BEGIN Given information

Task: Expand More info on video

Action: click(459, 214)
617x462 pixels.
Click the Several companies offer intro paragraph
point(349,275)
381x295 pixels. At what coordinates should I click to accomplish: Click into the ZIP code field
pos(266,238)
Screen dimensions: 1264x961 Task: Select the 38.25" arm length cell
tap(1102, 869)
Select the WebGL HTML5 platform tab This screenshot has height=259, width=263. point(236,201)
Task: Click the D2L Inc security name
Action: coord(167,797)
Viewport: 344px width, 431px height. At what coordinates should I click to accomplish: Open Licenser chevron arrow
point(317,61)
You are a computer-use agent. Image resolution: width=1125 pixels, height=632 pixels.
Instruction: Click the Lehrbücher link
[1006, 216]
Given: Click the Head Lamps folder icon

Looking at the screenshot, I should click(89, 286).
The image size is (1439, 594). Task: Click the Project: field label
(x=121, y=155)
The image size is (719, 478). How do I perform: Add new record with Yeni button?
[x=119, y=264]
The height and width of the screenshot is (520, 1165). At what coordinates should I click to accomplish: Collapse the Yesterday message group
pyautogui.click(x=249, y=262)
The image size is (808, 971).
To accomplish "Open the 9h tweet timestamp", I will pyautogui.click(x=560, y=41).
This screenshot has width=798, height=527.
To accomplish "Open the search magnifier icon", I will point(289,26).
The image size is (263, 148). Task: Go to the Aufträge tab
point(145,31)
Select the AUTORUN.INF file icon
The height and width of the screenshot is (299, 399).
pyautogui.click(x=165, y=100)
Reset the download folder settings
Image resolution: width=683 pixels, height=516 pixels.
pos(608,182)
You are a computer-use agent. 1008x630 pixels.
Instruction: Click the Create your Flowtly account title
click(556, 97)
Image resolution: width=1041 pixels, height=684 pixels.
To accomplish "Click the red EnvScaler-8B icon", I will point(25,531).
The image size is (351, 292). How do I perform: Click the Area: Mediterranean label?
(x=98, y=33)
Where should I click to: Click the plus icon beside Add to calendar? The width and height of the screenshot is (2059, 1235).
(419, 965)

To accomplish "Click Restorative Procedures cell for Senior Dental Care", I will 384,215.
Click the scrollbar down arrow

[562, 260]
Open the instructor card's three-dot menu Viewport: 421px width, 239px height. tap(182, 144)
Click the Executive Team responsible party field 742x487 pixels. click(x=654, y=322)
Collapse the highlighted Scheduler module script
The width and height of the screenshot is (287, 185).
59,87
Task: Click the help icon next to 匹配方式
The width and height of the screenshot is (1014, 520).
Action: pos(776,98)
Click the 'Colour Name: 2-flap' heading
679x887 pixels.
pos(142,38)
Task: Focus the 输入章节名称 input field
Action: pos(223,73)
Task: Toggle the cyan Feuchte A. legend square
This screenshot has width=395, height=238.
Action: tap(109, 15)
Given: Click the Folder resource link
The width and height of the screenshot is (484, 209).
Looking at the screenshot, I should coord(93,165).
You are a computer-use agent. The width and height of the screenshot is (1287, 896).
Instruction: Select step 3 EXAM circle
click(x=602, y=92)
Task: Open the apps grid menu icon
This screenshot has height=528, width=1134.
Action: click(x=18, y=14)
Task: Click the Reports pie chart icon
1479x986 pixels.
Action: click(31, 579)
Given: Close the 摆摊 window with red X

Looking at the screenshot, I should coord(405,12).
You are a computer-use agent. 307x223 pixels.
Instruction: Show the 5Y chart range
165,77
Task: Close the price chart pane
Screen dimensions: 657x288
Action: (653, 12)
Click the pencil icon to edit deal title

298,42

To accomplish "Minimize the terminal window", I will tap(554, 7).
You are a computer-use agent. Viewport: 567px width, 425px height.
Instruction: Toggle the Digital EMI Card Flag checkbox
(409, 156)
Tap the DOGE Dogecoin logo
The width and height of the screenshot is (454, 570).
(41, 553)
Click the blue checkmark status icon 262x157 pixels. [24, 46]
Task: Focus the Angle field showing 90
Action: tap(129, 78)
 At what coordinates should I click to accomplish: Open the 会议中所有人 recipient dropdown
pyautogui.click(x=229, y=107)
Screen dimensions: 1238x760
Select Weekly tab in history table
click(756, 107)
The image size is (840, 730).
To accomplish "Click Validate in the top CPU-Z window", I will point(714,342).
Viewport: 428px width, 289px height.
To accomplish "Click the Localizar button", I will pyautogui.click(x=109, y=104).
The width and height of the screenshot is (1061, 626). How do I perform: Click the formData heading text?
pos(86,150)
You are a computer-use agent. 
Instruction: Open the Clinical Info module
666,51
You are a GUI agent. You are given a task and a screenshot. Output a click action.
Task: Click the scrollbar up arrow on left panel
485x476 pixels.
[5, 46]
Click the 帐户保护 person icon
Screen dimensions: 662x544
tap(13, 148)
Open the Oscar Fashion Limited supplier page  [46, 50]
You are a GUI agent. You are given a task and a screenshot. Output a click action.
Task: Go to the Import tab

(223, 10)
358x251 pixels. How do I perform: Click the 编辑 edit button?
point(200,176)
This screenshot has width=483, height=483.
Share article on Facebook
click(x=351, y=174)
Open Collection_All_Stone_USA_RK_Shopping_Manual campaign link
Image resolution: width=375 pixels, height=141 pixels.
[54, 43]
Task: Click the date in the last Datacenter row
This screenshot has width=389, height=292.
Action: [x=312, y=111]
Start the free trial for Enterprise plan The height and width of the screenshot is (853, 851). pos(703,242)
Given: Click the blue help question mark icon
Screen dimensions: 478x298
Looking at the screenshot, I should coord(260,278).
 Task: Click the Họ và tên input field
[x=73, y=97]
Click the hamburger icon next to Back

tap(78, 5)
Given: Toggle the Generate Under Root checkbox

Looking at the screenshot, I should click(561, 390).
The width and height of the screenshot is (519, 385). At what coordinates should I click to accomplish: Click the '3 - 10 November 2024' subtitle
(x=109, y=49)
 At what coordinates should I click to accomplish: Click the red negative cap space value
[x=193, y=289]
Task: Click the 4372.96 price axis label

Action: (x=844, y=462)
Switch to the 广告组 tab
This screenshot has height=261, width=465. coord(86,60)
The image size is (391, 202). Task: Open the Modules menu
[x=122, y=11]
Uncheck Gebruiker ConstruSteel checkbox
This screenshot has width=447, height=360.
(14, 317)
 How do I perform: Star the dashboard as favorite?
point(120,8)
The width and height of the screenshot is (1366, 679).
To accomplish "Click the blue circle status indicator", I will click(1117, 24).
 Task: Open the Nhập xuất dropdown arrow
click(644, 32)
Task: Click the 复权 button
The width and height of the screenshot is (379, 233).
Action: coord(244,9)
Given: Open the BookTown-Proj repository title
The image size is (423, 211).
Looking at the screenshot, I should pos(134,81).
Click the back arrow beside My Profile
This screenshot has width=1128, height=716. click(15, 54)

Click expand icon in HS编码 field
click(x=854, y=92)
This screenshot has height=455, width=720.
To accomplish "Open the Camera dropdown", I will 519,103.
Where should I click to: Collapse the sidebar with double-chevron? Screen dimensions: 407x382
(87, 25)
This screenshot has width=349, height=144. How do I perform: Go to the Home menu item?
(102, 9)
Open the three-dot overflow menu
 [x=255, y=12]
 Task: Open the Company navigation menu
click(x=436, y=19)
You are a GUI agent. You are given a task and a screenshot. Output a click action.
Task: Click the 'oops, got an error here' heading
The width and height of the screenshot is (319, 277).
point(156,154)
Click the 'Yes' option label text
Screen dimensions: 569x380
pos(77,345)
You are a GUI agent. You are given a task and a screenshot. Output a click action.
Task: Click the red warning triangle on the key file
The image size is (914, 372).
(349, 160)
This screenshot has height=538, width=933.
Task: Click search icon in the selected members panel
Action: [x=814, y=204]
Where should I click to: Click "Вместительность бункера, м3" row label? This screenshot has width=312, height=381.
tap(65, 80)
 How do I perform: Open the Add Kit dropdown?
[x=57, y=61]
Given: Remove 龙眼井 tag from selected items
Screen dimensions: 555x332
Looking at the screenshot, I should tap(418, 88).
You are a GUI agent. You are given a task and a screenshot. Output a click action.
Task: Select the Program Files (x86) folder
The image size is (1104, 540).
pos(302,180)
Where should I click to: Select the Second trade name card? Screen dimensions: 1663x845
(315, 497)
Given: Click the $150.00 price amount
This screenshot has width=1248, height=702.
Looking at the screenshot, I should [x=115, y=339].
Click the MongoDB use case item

END Given information

## Required action
Retype exactly the lines of the data above that fall between the line with "Open the Oscar" and the line with "Given: Click the blue help question mark icon", inclusive, and add nothing.

## Answer
Open the Oscar Fashion Limited supplier page  [46, 50]
You are a GUI agent. You are given a task and a screenshot. Output a click action.
Task: Go to the Import tab

(223, 10)
358x251 pixels. How do I perform: Click the 编辑 edit button?
point(200,176)
This screenshot has width=483, height=483.
Share article on Facebook
click(x=351, y=174)
Open Collection_All_Stone_USA_RK_Shopping_Manual campaign link
Image resolution: width=375 pixels, height=141 pixels.
[54, 43]
Task: Click the date in the last Datacenter row
This screenshot has width=389, height=292.
Action: [x=312, y=111]
Start the free trial for Enterprise plan The height and width of the screenshot is (853, 851). pos(703,242)
Given: Click the blue help question mark icon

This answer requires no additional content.